*** Opening Provided data ***
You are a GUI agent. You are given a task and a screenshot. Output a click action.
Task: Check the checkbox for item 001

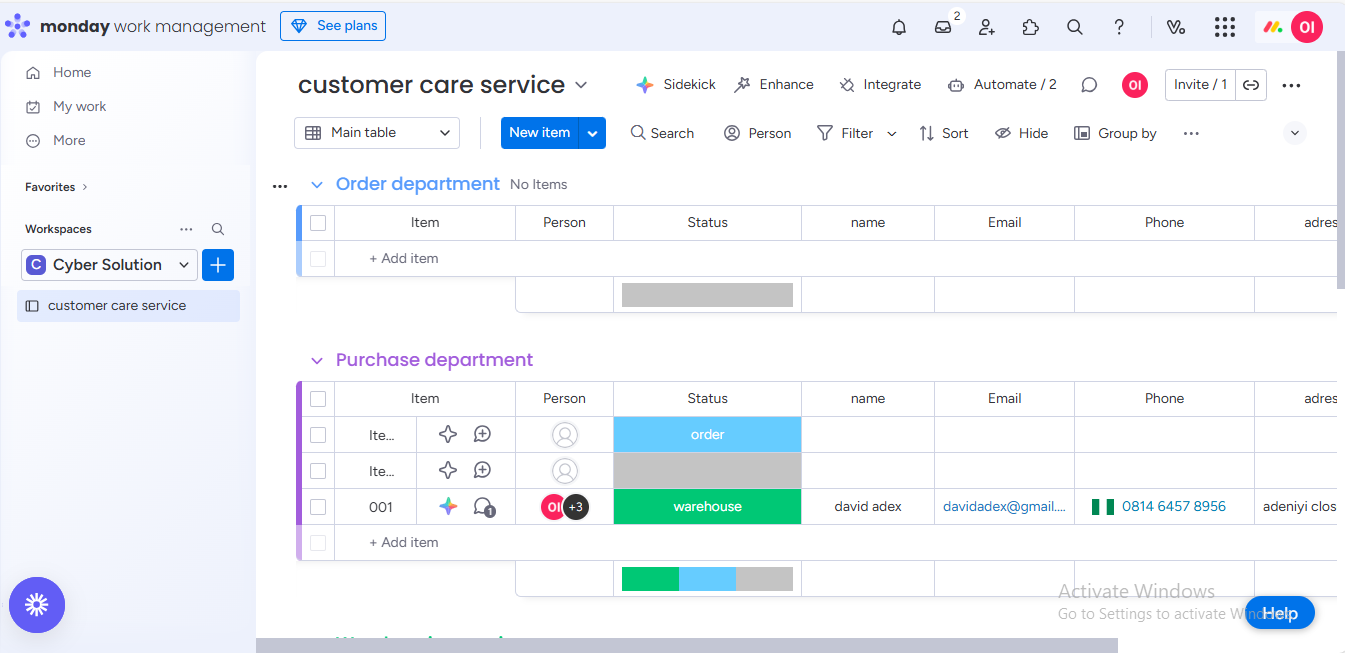318,507
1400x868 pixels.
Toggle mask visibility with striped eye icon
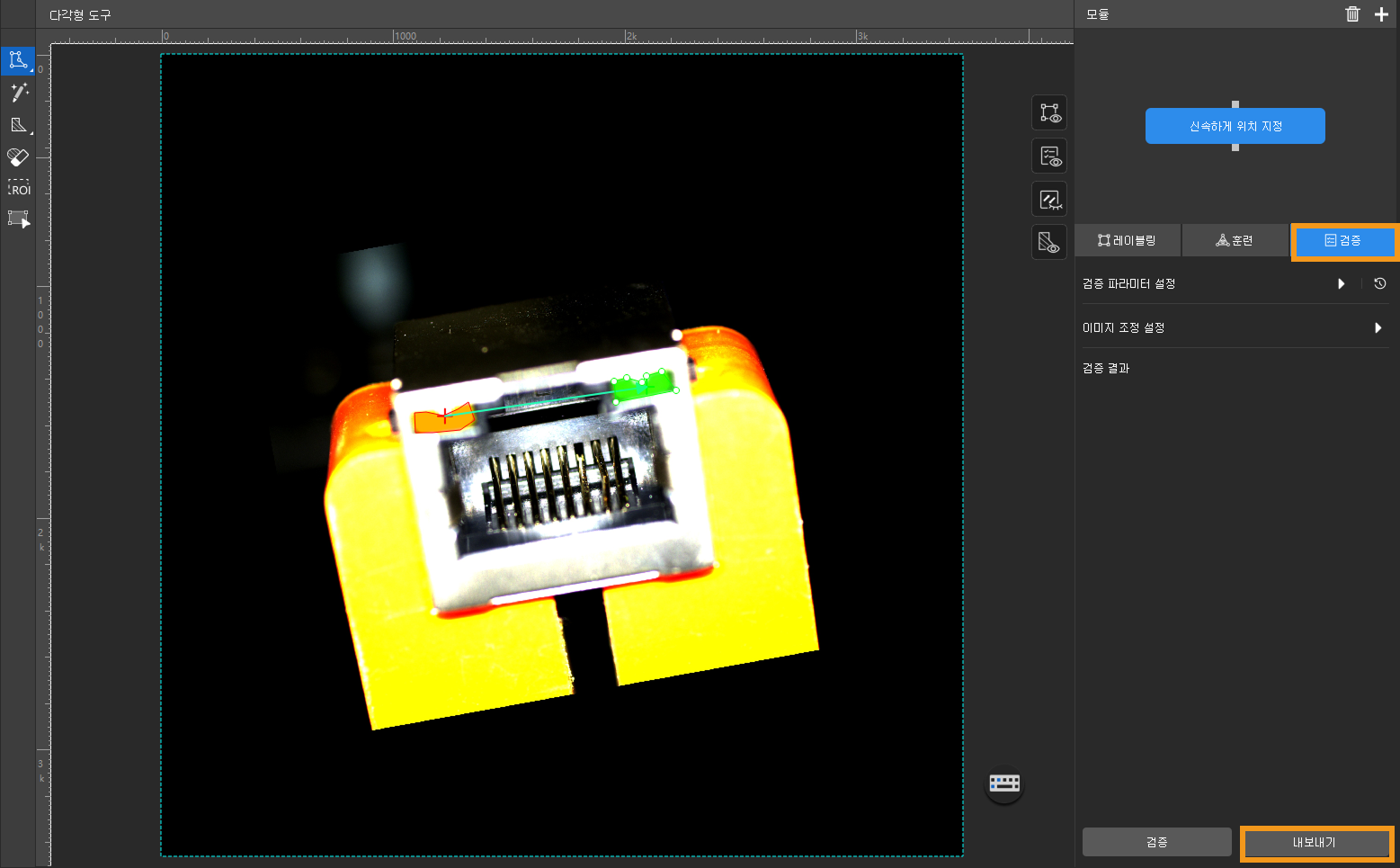click(1049, 242)
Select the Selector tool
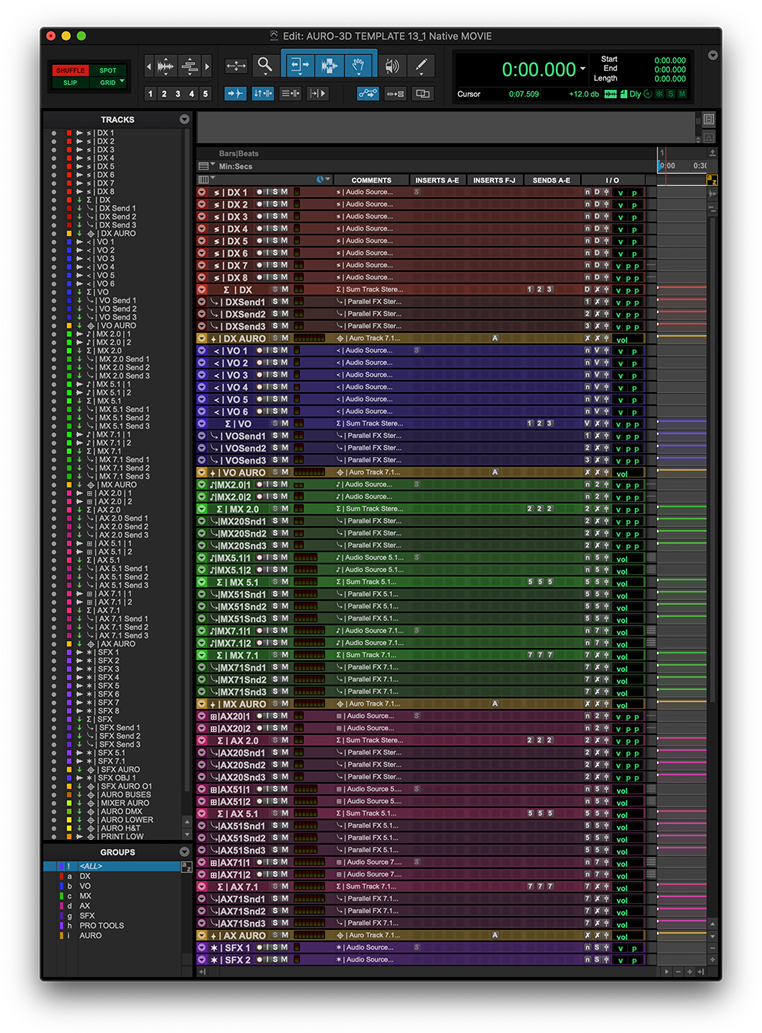Image resolution: width=762 pixels, height=1033 pixels. coord(328,66)
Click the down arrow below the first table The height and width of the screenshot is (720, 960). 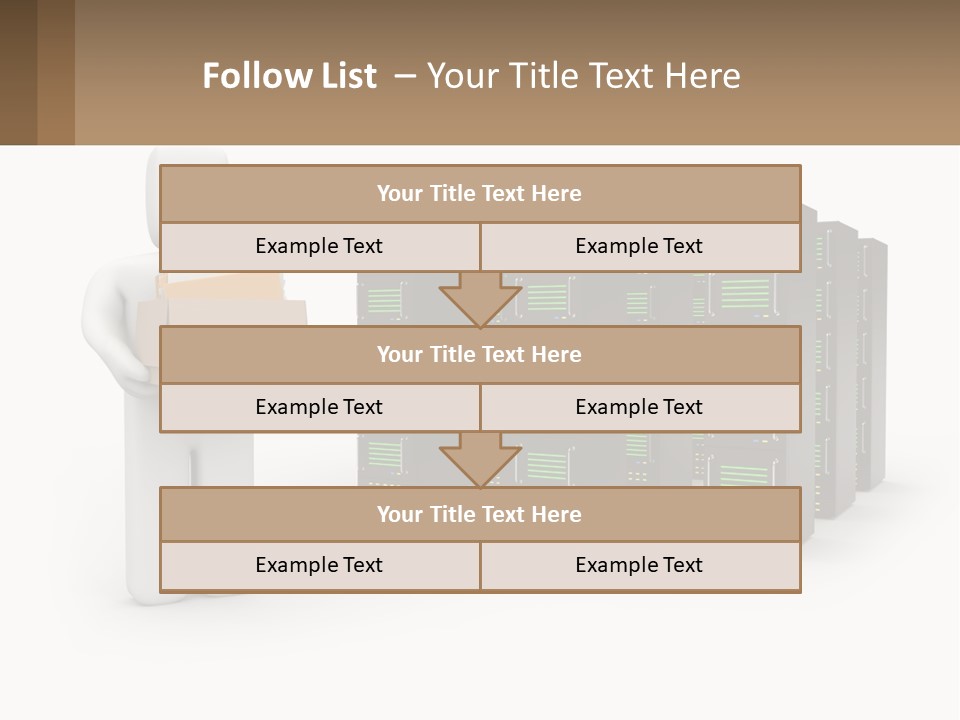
*** Closing Provided data ***
What to work on: Both the line containing "1400x868 pixels." and the last line of the records above belong in the exact copy, along with every line between them; pictures do not.

Answer for the task:
1400x868 pixels.
Toggle mask visibility with striped eye icon
click(1049, 242)
Select the Selector tool
Image resolution: width=762 pixels, height=1033 pixels. coord(328,66)
Click the down arrow below the first table The height and width of the screenshot is (720, 960). 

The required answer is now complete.